Had democracy activists pocketed Lam’s concession and deescalated, perhaps Beijing would have waited. However, the protestors again demonstrated that the local authorities were not in control and could never approve the long‐delayed national security law. Worse, activists seemed intent on making Hong Kong ungovernable unless Beijing granted their impossible demand for democracy. Indeed, protestors appeared prepared to shut down commerce in the territory, something that might provide leverage in the West but which the PRC could never accept. Democracy activists misunderstood who and what they were fighting: a system that over the last seven decades had imposed mass repression, implemented totalitarian controls, and caused tens of millions of deaths on the mainland. Against the Hong Kong government, they might have succeeded. Against Beijing, they were doomed to failure.
Moreover, some protestors publicly and dramatically called for American assistance, waving U.S. flags at rallies, and urged congressional approval of sanctions legislation. The Heritage Foundation’s Walter Lohman wondered if the “protesters in Hong Kong ever understood the limited impact American power could have on Beijing’s calculations”? Apparently not. Alas, Xi and other CCP grandees also saw those demonstrations. The plea for U.S. intervention was sure to enrage, providing another humiliation at the hands of activists seen as enemies of China. Such language also offered evidence for those who believed the United States instigated the protests and may have sparked fears of more direct American intervention in the future.
At that point, Hong Kong’s fate was sealed. For a government dedicated to control and order, the situation in the territory had become intolerable. It is hard to imagine anyone in Beijing arguing against a proposal to crush the protests, though the regime undoubtedly preferred to do so in a way that avoided mass casualties. The regime also hoped to maintain the fiction of respecting “two systems, one country.” The National Security Law, with an assist from the COVID-19 epidemic, turned out to be an almost perfect vehicle. Xi and his colleagues proved to be tragically perceptive in how to quickly and effectively break the opposition.

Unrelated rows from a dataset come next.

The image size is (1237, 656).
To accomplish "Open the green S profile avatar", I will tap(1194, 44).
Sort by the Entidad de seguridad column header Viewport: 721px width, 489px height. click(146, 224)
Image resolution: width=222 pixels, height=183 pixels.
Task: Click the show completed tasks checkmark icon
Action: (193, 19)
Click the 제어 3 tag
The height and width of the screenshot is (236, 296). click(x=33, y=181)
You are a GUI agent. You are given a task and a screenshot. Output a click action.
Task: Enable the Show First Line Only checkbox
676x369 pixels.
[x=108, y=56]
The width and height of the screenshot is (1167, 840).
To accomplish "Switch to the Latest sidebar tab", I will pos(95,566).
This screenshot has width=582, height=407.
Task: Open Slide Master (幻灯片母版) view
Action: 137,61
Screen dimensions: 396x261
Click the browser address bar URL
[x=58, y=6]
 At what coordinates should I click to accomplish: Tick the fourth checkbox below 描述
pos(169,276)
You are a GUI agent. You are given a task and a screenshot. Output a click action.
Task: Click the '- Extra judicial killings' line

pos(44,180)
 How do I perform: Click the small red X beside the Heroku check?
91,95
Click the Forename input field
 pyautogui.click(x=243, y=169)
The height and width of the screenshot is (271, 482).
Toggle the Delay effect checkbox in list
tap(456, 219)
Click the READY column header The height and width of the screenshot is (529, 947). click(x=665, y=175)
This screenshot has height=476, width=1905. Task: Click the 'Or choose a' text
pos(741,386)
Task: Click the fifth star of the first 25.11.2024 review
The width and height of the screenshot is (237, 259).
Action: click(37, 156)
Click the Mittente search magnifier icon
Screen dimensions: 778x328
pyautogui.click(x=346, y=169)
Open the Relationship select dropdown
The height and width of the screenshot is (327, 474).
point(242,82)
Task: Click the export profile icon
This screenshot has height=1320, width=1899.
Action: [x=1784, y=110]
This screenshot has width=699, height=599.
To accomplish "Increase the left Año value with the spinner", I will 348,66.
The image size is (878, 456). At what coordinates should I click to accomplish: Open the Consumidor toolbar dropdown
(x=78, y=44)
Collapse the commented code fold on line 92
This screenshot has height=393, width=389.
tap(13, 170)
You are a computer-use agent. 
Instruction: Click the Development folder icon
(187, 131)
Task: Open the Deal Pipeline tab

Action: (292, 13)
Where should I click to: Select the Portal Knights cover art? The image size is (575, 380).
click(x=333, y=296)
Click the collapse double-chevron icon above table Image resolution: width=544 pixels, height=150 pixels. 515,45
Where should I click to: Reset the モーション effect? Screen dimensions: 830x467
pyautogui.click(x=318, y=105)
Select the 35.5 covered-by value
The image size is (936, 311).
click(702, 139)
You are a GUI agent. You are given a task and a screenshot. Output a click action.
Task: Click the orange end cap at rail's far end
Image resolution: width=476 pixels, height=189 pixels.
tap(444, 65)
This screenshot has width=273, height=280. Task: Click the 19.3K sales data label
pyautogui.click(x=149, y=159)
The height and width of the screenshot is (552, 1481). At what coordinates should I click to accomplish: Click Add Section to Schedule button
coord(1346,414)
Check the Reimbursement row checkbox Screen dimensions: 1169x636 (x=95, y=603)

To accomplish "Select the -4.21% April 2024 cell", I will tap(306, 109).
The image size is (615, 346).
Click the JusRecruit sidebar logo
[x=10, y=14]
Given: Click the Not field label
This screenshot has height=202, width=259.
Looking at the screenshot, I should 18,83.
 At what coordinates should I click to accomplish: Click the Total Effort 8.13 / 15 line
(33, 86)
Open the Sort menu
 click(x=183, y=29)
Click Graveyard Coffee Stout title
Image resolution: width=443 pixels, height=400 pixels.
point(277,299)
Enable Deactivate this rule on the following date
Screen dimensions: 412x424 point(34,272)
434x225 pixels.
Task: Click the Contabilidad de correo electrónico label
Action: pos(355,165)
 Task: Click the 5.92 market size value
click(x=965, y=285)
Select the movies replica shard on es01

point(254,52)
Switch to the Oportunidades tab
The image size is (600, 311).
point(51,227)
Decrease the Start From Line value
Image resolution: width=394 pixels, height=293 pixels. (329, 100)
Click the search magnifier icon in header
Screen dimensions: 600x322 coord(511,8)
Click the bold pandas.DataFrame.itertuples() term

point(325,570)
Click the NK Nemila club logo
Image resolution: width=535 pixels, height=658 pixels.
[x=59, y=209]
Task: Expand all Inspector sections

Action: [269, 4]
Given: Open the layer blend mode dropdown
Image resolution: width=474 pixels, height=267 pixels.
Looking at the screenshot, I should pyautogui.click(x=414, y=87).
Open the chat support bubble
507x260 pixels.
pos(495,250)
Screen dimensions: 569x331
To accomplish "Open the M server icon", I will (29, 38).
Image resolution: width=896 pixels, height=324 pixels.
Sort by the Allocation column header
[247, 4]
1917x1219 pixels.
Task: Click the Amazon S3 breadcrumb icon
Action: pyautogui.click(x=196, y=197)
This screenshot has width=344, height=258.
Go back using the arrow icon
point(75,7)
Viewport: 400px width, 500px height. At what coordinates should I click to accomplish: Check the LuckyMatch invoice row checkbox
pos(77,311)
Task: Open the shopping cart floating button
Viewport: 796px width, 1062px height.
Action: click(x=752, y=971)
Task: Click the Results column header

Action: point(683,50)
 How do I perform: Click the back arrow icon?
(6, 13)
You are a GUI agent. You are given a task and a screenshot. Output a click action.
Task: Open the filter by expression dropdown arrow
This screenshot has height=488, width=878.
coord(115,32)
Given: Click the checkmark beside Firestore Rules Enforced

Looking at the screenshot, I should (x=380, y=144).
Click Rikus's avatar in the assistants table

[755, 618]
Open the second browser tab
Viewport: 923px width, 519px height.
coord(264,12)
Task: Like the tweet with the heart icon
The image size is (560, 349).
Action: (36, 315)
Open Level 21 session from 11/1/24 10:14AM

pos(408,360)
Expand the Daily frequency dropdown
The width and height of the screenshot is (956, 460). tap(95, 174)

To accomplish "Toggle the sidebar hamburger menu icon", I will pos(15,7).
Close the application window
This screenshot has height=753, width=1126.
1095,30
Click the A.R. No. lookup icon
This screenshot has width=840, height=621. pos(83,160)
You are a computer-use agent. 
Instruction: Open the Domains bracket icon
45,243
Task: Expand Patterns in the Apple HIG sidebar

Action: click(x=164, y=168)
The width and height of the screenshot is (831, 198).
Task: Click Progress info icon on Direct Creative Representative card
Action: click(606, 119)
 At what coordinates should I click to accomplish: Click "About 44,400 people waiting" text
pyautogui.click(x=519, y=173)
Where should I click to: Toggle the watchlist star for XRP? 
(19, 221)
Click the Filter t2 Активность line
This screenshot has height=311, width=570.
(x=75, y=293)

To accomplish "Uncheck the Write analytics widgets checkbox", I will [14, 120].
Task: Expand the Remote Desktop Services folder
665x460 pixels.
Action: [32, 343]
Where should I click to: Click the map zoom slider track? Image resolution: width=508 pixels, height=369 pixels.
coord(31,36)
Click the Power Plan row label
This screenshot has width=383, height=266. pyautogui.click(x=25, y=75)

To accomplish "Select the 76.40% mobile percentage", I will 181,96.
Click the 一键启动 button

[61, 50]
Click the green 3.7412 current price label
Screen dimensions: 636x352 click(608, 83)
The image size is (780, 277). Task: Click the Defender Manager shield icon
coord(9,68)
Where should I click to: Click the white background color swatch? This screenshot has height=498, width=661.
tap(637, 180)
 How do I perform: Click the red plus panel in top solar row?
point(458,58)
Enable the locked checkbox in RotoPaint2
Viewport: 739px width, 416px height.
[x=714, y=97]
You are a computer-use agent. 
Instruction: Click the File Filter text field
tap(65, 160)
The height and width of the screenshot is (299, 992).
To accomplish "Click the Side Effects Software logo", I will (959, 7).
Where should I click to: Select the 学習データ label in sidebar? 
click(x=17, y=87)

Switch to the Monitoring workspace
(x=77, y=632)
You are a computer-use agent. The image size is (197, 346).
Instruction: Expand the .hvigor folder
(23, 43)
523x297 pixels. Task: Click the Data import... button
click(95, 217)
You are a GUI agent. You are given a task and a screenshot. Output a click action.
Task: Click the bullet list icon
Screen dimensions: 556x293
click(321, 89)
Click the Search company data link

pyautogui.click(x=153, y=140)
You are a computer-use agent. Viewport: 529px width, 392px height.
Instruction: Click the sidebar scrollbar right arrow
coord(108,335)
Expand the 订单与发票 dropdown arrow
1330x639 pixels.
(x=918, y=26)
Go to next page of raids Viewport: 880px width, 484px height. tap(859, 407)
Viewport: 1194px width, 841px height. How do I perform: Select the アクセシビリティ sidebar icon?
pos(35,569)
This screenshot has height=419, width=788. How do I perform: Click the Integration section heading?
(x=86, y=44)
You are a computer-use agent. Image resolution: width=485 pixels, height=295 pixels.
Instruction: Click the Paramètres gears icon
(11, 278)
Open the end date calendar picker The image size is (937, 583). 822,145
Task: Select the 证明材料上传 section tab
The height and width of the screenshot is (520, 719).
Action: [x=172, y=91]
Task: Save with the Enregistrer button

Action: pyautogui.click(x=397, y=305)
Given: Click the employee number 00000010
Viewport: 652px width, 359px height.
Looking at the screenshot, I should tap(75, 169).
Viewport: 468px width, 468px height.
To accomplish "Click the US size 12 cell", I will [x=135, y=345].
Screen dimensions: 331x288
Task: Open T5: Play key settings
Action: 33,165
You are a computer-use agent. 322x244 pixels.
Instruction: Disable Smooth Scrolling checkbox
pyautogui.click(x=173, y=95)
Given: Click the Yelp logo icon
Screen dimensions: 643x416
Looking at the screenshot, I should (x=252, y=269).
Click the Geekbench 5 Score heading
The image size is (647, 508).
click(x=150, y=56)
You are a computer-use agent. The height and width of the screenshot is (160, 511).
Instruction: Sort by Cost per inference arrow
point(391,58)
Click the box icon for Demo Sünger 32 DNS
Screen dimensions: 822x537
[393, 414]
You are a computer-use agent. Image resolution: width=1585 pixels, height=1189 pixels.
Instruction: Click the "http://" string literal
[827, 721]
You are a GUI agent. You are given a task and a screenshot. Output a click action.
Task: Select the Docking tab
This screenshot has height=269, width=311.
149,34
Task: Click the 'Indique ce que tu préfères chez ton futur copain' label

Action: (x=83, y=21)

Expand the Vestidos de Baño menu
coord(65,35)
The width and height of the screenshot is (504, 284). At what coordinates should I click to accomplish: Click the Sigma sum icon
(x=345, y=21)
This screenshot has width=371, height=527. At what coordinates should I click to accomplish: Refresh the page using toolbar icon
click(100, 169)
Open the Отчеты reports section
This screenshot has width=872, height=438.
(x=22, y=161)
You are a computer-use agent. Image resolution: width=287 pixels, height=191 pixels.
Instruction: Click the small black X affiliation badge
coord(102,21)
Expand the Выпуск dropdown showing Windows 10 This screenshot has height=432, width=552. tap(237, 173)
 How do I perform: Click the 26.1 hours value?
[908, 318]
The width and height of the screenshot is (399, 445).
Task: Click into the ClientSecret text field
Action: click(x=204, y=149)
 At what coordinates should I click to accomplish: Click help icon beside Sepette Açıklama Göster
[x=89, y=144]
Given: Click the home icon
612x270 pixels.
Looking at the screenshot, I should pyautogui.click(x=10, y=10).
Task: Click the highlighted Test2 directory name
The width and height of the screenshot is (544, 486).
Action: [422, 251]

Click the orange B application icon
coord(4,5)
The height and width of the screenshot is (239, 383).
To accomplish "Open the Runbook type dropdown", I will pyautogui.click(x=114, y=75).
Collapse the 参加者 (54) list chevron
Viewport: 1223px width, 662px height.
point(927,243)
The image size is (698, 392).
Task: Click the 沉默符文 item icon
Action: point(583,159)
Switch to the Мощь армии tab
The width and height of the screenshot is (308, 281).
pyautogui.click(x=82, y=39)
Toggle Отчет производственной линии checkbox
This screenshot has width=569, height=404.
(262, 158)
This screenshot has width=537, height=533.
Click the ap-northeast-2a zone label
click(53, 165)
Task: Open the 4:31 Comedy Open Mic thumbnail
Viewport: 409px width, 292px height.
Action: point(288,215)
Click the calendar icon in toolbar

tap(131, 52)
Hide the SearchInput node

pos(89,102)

The loss of Hong Kong is a tragedy and offers important lessons in dealing with China—asking for what cannot be given and insulting proud nationalists might be morally inspirational, but is a bad strategy. Hong Kongers will pay the price for this.
Hong Kong will survive, but eventually will look like any other Chinese city—advanced, busy, and prosperous, but without many of its most creative and inventive residents, or the rule of law and relative transparency that underpinned business in the city.
China was always going to eventually retake full control: The CCP does not want its people to be free. Protests might have sped up the process, but a crackdown of some kind under Xi or his successors was inevitable. But Beijing is also a loser here. With Hong Kong increasingly treated like the mainland, where the CCP applies repressive legislation broadly, takes Westerners hostage in disputes with foreign governments, and treats economic information as secret, over time U.S., European, and Asian companies will shrink their presence or leave entirely. And Beijing has also demonstrated that its international commitments are worthless. The West won’t be able to reverse China’s action, but it will approach the PRC with ever greater caution and skepticism in the future.